▸ **WRITTEN REQUEST 1**
Answer these questions using the pluggable transport session notes:
(a) Who is listed as the note taker?
(b) What does John's obfuscation PT, marionette, make the transport look like?
(c) On what kind of platform does OONI need PTs to be available?
▸ **WRITTEN REQUEST 2**
Write out part of the pluggable transport session notes word for word, beginning at the words "John talks about" and stopping after the words "of transport size.".
▸ **WRITTEN REQUEST 3**
Pick up the pluggable transport session notes right after their last sentence and keep writing them.

▸ **SELECTED TEXT**
────
Pluggable Transport session
===========================
Session: #1
Date: 2018/03/12
Time: 14:30:00
Host: John Helmsen
Note taker: Alex
John starts out by introducing the concept of pluggable transport
and transport obfuscation to the meeting participants. We talk shortly
about what people are expecting from the session and try to figure out
who understands what in the world of PT's.
John talks about their obfuscation PT, marionette, that makes the
transport look like traditional HTTP and HTML. We discuss how the system
is impacted by different kinds of overhead of transport size.
John mentions that the documentation of integrating PT's on the Tor
website could be better. John is interested in figuring out how to turn
his obfuscation tool into an actual PT -- currently it is a binary that
exposes a socks proxy port. Alex explains how that is good start and
there is a "small" handshake that has to be done before Tor will start
using the exposed socks port.
OONI have a need for PT's to be available on mobile to test and measure
which types of PT are available and working in different countries.
Adelita mentions that they are probing their PT servers, in different
countries, but they have a problem figuring out if the servers are
actually in the countries where they are claimed to be.
────
▸ **SUPPLIED MATERIAL**
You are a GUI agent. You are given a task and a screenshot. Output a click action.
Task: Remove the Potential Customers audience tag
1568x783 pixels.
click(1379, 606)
────
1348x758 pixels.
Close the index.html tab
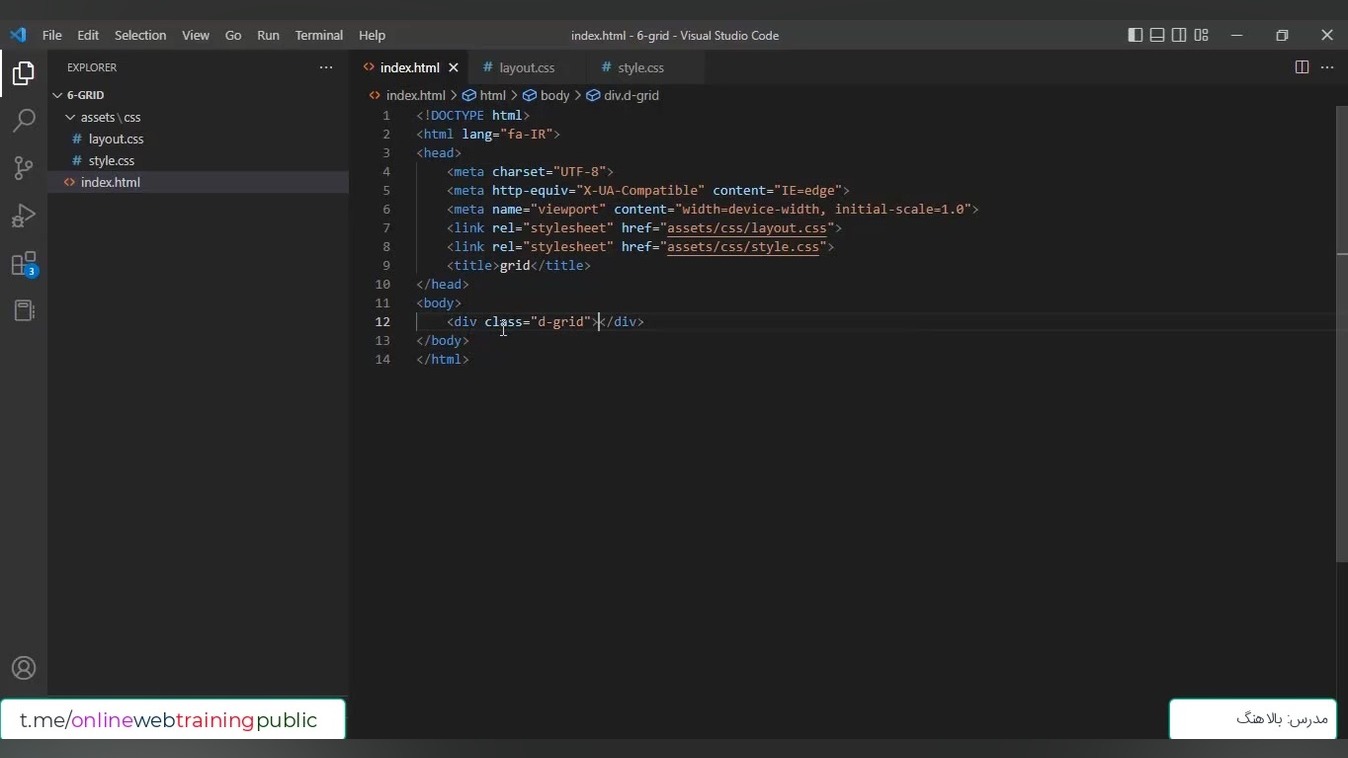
────
▸ **EXPECTED OUTPUT 1**
(a) Alex
(b) Traditional HTTP and HTML
(c) Mobile

▸ **EXPECTED OUTPUT 2**
John talks about their obfuscation PT, marionette, that makes the
transport look like traditional HTTP and HTML. We discuss how the system
is impacted by different kinds of overhead of transport size.

▸ **EXPECTED OUTPUT 3**
Hans from the Guardian project explains the Android integration problems
and the group discusses the problem with running multiple processes on
different platforms. This is currently a big problem on iOS and we
suspect it might become more and more of a problem in the future on
Android.
Operator Foundation is working on the PT spec and implementing PT's in
Apple's swift programming language for easier integration with iOS.
Alex goes over some of the known issues with Tor: PT's are unable to
signal *why* they are failing if they are failing and discusses which
problems that exposes.
We discuss whether it is possible to load a PT as shared library instead
of a binary. We discuss the loading of Go PT's and whether it is
possible with shared libraries.
We talk about Shapeshifter integration in Tor Browser and who should be
contacted for that. Nick suggests talking to Georg Koppen from the
browser team (GeKo).
Alex suggested using dynamic loading of .so files and executing a
specific main function for each individual PT function.
We talk about how far the PT spec is and how far it is from being a
stable release. The PT mailing list is available at:
https://groups.google.com/forum/?hl=en#!forum/traffic-obf
Nick mentions that it's good that people are doing PT development in
non-C languages because the memory safety is good to have and makes it
easier to audit the code which is often required before other people are
willing to integrate the code. Nick mentions that there is a price with
using those languages in that it's harder to integrate for different
platforms such a mobile.
Hans mentions that Go binaries are statically linked, which means we
have a big runtime included for every PT that people run. Nick mentions
that the Tor PT architecture can handle multiple transport in a single
process, which will mean that the different PT implementations will have
to be in the same Go binary.
Nick explains the rationale behind the out-of-process design with PT's
and that it's probably a positive thing in the PT ecosystem that PT's
can be written in any language.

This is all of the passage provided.